● Excerpt:
-- Opening Marker --

How the elasticated waist bounced back into fashion

Women scurried past them in M&S as if looking dowdy was contagious, the French refused to be seen in them in public and mothers urged their daughters to hide them away from any prospective husbands. For something so easy to wear, elasticated waists were given a hard ride and, until recently, were – outside of sport and, at a push, planes – only acceptable for the very young or the very old. Anyone in the busy, striving middle made the effort with zips, belts or buttons when they left the house.

Fashion, of course, made its contempt for the elasticated waist clear. When Anna Wintour was once asked if she ever wore joggers, she fixed the interviewer with an icy stare and simply replied, “no”. Karl Lagerfeld’s withering line – “Sweatpants are a sign of defeat. You lost control of your life so you bought some sweatpants ”- summed up the industry attitude. They were the domain of Vicky Pollard and five-a-side footballers. When David Cameron urged us to hug a hoodie, there was no question of him doing so in anything other than well-cut chinos.

But, oh, how times change. I remember living in Paris in my twenties and being berated by a French boyfriend for trying to pop downstairs and buy a baguette while wearing jogging bottoms. “But what about the boulanger,” he said, mournfully. “He also has eyes.” Today, that same boulanger is no doubt eyeing up the city’s cool crowd as they waft around in haute tracksuits by ultra-luxurious brands such as Balenciaga, Bottega Veneta and The Row.

High fashion (Stella McCartney, Gucci and Fendi in particular) kickstarted this trend a year or two before Covid reared its ugly head, and the rise of “athleisure” meant celebrities like Jared Leto, Victoria Beckham and Rihanna were regularly spotted in designer track pants . But it was during lockdown that the rest of us embraced the idea of ​​a waistline that was shaped to our bodies rather than one that shaped them. After a lifetime of concentrating on what made us look good, a lot of us finally learned to appreciate the clothes that made us feel good. For anyone who had spent their weeks suited and booted and their weekends zipped up in jeans, this felt quietly revolutionary.

“An elasticated waist means you’re not worrying about being trussed up like a turkey, which is the very antithesis of chic,” says designer Madeleine Thompson, who makes buttery soft cashmere tracksuits for her eponymous brand. “Fashion now allows us to really enjoy our clothes and people are grasping this opportunity with both hands.”

-- Closing Marker --

● Given entries:
-- Opening Marker --

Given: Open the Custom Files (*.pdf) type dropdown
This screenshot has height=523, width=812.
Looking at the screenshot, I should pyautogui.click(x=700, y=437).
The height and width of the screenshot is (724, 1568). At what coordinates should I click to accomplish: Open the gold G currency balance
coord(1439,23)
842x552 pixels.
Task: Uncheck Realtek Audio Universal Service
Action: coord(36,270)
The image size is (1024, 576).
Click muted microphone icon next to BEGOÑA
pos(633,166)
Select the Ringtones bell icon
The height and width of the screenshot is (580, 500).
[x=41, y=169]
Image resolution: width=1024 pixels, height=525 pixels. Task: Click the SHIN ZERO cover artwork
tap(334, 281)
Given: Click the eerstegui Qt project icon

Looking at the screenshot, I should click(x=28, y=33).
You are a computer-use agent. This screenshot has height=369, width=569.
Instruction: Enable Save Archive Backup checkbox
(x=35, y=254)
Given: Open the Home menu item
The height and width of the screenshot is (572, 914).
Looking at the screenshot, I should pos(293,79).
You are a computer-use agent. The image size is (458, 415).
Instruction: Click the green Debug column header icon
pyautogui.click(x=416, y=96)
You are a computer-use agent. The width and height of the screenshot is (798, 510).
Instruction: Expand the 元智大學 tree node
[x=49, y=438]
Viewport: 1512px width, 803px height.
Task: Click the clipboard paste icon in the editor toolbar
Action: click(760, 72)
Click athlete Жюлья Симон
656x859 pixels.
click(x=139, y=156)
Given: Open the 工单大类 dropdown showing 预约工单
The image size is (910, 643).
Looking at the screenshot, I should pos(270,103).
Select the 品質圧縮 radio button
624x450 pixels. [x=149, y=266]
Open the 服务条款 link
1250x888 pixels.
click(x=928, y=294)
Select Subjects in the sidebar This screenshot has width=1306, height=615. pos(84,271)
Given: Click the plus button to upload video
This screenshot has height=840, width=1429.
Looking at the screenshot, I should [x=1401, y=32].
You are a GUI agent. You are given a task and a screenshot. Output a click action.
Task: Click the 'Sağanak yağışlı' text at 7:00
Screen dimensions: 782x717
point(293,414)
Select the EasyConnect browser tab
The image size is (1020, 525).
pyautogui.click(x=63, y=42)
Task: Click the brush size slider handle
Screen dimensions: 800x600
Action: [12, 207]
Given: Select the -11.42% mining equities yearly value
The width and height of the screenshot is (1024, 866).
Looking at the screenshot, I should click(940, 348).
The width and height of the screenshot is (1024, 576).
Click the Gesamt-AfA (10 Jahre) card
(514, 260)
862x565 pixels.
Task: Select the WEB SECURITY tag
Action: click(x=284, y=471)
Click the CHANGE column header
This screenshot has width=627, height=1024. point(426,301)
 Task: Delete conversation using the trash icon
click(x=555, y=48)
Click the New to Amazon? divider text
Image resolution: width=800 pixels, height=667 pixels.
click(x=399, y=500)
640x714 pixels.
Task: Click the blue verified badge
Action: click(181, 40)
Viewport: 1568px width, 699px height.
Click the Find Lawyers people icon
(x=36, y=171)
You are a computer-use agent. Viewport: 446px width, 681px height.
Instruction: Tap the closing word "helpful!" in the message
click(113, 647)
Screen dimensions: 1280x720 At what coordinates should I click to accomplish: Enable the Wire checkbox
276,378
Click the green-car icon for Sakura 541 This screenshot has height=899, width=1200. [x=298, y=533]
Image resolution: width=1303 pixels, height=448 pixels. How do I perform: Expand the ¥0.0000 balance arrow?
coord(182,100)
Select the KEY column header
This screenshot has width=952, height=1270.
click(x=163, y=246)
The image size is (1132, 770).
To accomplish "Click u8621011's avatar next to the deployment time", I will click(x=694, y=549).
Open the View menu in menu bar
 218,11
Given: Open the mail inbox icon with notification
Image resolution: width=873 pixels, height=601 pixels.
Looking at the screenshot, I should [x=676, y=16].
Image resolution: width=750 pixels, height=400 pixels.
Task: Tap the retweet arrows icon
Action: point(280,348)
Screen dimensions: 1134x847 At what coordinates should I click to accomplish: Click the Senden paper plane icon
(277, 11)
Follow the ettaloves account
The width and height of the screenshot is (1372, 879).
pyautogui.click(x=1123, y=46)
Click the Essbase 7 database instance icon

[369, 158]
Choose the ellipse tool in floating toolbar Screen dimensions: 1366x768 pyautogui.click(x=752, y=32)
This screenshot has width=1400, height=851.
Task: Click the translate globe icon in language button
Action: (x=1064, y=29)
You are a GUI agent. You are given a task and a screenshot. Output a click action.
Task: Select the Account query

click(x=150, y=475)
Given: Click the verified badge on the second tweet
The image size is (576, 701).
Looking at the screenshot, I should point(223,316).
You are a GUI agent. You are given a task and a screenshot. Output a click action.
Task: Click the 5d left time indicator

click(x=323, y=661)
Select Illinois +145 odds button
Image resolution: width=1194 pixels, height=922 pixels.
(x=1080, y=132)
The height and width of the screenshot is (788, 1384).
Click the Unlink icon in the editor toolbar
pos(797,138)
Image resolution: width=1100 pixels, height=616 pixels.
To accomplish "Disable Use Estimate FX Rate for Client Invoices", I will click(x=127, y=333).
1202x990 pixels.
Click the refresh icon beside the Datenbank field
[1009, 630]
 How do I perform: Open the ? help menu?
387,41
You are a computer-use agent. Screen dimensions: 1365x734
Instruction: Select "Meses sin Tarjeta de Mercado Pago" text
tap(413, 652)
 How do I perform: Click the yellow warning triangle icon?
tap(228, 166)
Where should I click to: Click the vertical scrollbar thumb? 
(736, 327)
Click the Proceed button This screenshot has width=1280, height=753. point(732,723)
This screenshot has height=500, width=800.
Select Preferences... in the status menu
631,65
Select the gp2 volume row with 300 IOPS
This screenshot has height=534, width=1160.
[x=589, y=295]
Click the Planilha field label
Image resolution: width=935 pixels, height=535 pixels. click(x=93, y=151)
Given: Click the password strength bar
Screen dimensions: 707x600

-- Closing Marker --

● Task instructions: According to the article on elasticated waists, which celebrities were regularly seen in designer track pants?

● Answer to this problem: Jared Leto, Victoria Beckham and Rihanna